The response should be a precise copy of every entry.

Dataset entries
== == ==
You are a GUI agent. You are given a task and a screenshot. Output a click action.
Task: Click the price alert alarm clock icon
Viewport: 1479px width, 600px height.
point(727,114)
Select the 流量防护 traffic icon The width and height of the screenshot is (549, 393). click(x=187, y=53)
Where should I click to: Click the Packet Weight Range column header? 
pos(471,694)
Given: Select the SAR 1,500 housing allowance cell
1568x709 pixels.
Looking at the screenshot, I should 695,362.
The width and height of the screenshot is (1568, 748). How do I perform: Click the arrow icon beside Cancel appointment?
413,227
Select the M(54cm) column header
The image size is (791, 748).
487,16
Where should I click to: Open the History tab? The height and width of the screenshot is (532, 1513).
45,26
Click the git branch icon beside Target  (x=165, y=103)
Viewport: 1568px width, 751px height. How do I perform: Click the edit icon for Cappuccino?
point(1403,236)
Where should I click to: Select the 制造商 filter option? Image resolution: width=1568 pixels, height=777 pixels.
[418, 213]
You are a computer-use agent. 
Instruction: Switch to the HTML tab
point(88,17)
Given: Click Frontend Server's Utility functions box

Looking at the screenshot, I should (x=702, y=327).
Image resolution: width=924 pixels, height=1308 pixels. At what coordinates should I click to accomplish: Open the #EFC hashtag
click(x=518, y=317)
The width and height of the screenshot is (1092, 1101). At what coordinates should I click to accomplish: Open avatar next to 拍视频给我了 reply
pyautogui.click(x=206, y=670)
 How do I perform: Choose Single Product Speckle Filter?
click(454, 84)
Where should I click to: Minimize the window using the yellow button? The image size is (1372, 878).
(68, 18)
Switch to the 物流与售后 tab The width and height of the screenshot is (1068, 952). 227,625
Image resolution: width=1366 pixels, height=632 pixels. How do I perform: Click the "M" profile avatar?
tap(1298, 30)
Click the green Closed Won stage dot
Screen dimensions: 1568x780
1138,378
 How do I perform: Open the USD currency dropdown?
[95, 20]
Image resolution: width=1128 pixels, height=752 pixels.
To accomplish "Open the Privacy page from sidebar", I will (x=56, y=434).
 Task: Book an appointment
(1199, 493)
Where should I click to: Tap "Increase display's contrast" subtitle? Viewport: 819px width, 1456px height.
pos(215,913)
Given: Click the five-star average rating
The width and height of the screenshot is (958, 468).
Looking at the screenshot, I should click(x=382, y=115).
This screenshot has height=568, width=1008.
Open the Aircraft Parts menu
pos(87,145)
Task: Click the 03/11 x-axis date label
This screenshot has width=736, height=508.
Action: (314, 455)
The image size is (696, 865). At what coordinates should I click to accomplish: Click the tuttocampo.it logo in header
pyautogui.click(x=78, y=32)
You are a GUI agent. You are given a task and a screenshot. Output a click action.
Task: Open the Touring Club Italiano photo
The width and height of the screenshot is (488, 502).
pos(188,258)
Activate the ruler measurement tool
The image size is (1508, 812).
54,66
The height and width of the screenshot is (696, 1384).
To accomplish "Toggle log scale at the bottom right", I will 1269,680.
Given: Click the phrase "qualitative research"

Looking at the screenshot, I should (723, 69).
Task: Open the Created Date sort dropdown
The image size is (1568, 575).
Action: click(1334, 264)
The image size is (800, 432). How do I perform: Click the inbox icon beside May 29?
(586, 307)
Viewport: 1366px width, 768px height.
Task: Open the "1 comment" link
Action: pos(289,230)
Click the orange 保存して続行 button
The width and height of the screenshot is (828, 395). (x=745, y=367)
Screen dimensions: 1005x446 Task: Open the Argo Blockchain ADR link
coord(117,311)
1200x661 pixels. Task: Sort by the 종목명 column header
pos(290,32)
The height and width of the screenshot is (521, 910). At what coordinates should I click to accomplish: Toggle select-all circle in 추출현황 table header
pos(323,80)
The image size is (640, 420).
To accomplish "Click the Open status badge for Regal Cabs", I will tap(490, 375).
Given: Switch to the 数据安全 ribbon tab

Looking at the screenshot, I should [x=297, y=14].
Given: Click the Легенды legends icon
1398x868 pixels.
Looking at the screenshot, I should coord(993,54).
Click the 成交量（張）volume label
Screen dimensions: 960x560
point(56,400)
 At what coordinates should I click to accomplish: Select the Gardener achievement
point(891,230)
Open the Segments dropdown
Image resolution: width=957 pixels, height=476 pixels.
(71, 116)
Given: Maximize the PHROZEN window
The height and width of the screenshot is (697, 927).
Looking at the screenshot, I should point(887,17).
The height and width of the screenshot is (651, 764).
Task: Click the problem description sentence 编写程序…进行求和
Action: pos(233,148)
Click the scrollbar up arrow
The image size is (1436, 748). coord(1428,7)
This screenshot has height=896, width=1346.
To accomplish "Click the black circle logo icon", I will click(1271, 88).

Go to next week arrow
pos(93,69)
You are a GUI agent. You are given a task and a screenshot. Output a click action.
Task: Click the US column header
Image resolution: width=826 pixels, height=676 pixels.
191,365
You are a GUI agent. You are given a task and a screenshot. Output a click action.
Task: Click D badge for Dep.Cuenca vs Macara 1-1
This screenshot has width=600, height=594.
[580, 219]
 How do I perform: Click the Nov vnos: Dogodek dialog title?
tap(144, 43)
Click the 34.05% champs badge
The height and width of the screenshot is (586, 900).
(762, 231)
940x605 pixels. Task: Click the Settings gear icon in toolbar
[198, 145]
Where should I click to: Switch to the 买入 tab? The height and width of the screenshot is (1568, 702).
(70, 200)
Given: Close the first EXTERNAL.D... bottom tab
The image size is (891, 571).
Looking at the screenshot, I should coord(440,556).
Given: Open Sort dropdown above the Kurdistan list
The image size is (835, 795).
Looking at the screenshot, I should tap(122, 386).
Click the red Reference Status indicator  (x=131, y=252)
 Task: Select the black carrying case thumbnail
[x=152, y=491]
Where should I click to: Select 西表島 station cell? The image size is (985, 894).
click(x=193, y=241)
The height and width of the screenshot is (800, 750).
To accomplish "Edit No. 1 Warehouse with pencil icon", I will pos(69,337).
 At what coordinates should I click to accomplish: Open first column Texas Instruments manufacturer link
== == ==
SOLVED PROBLEM:
You are a GUI agent. You are given a task and a screenshot. Output a click action.
Task: Click the price alert alarm clock icon
Viewport: 1479px width, 600px height.
point(727,114)
Select the 流量防护 traffic icon The width and height of the screenshot is (549, 393). click(x=187, y=53)
Where should I click to: Click the Packet Weight Range column header? 
pos(471,694)
Given: Select the SAR 1,500 housing allowance cell
1568x709 pixels.
Looking at the screenshot, I should 695,362.
The width and height of the screenshot is (1568, 748). How do I perform: Click the arrow icon beside Cancel appointment?
413,227
Select the M(54cm) column header
The image size is (791, 748).
487,16
Where should I click to: Open the History tab? The height and width of the screenshot is (532, 1513).
45,26
Click the git branch icon beside Target  (x=165, y=103)
Viewport: 1568px width, 751px height. How do I perform: Click the edit icon for Cappuccino?
point(1403,236)
Where should I click to: Select the 制造商 filter option? Image resolution: width=1568 pixels, height=777 pixels.
[418, 213]
You are a computer-use agent. 
Instruction: Switch to the HTML tab
point(88,17)
Given: Click Frontend Server's Utility functions box

Looking at the screenshot, I should (x=702, y=327).
Image resolution: width=924 pixels, height=1308 pixels. At what coordinates should I click to accomplish: Open the #EFC hashtag
click(x=518, y=317)
The width and height of the screenshot is (1092, 1101). At what coordinates should I click to accomplish: Open avatar next to 拍视频给我了 reply
pyautogui.click(x=206, y=670)
 How do I perform: Choose Single Product Speckle Filter?
click(454, 84)
Where should I click to: Minimize the window using the yellow button? The image size is (1372, 878).
(68, 18)
Switch to the 物流与售后 tab The width and height of the screenshot is (1068, 952). 227,625
Image resolution: width=1366 pixels, height=632 pixels. How do I perform: Click the "M" profile avatar?
tap(1298, 30)
Click the green Closed Won stage dot
Screen dimensions: 1568x780
1138,378
 How do I perform: Open the USD currency dropdown?
[95, 20]
Image resolution: width=1128 pixels, height=752 pixels.
To accomplish "Open the Privacy page from sidebar", I will (x=56, y=434).
 Task: Book an appointment
(1199, 493)
Where should I click to: Tap "Increase display's contrast" subtitle? Viewport: 819px width, 1456px height.
pos(215,913)
Given: Click the five-star average rating
The width and height of the screenshot is (958, 468).
Looking at the screenshot, I should click(x=382, y=115).
This screenshot has height=568, width=1008.
Open the Aircraft Parts menu
pos(87,145)
Task: Click the 03/11 x-axis date label
This screenshot has width=736, height=508.
Action: (314, 455)
The image size is (696, 865). At what coordinates should I click to accomplish: Click the tuttocampo.it logo in header
pyautogui.click(x=78, y=32)
You are a GUI agent. You are given a task and a screenshot. Output a click action.
Task: Open the Touring Club Italiano photo
The width and height of the screenshot is (488, 502).
pos(188,258)
Activate the ruler measurement tool
The image size is (1508, 812).
54,66
The height and width of the screenshot is (696, 1384).
To accomplish "Toggle log scale at the bottom right", I will 1269,680.
Given: Click the phrase "qualitative research"

Looking at the screenshot, I should (723, 69).
Task: Open the Created Date sort dropdown
The image size is (1568, 575).
Action: click(1334, 264)
The image size is (800, 432). How do I perform: Click the inbox icon beside May 29?
(586, 307)
Viewport: 1366px width, 768px height.
Task: Open the "1 comment" link
Action: pos(289,230)
Click the orange 保存して続行 button
The width and height of the screenshot is (828, 395). (x=745, y=367)
Screen dimensions: 1005x446 Task: Open the Argo Blockchain ADR link
coord(117,311)
1200x661 pixels. Task: Sort by the 종목명 column header
pos(290,32)
The height and width of the screenshot is (521, 910). At what coordinates should I click to accomplish: Toggle select-all circle in 추출현황 table header
pos(323,80)
The image size is (640, 420).
To accomplish "Click the Open status badge for Regal Cabs", I will tap(490, 375).
Given: Switch to the 数据安全 ribbon tab

Looking at the screenshot, I should [x=297, y=14].
Given: Click the Легенды legends icon
1398x868 pixels.
Looking at the screenshot, I should coord(993,54).
Click the 成交量（張）volume label
Screen dimensions: 960x560
point(56,400)
 At what coordinates should I click to accomplish: Select the Gardener achievement
point(891,230)
Open the Segments dropdown
Image resolution: width=957 pixels, height=476 pixels.
(71, 116)
Given: Maximize the PHROZEN window
The height and width of the screenshot is (697, 927).
Looking at the screenshot, I should point(887,17).
The height and width of the screenshot is (651, 764).
Task: Click the problem description sentence 编写程序…进行求和
Action: pos(233,148)
Click the scrollbar up arrow
The image size is (1436, 748). coord(1428,7)
This screenshot has height=896, width=1346.
To accomplish "Click the black circle logo icon", I will click(1271, 88).

Go to next week arrow
pos(93,69)
You are a GUI agent. You are given a task and a screenshot. Output a click action.
Task: Click the US column header
Image resolution: width=826 pixels, height=676 pixels.
191,365
You are a GUI agent. You are given a task and a screenshot. Output a click action.
Task: Click D badge for Dep.Cuenca vs Macara 1-1
This screenshot has width=600, height=594.
[580, 219]
 How do I perform: Click the Nov vnos: Dogodek dialog title?
tap(144, 43)
Click the 34.05% champs badge
The height and width of the screenshot is (586, 900).
(762, 231)
940x605 pixels. Task: Click the Settings gear icon in toolbar
[198, 145]
Where should I click to: Switch to the 买入 tab? The height and width of the screenshot is (1568, 702).
(70, 200)
Given: Close the first EXTERNAL.D... bottom tab
The image size is (891, 571).
Looking at the screenshot, I should coord(440,556).
Given: Open Sort dropdown above the Kurdistan list
The image size is (835, 795).
Looking at the screenshot, I should tap(122, 386).
Click the red Reference Status indicator  (x=131, y=252)
 Task: Select the black carrying case thumbnail
[x=152, y=491]
Where should I click to: Select 西表島 station cell? The image size is (985, 894).
click(x=193, y=241)
The height and width of the screenshot is (800, 750).
To accomplish "Edit No. 1 Warehouse with pencil icon", I will pos(69,337).
 At what coordinates should I click to accomplish: Open first column Texas Instruments manufacturer link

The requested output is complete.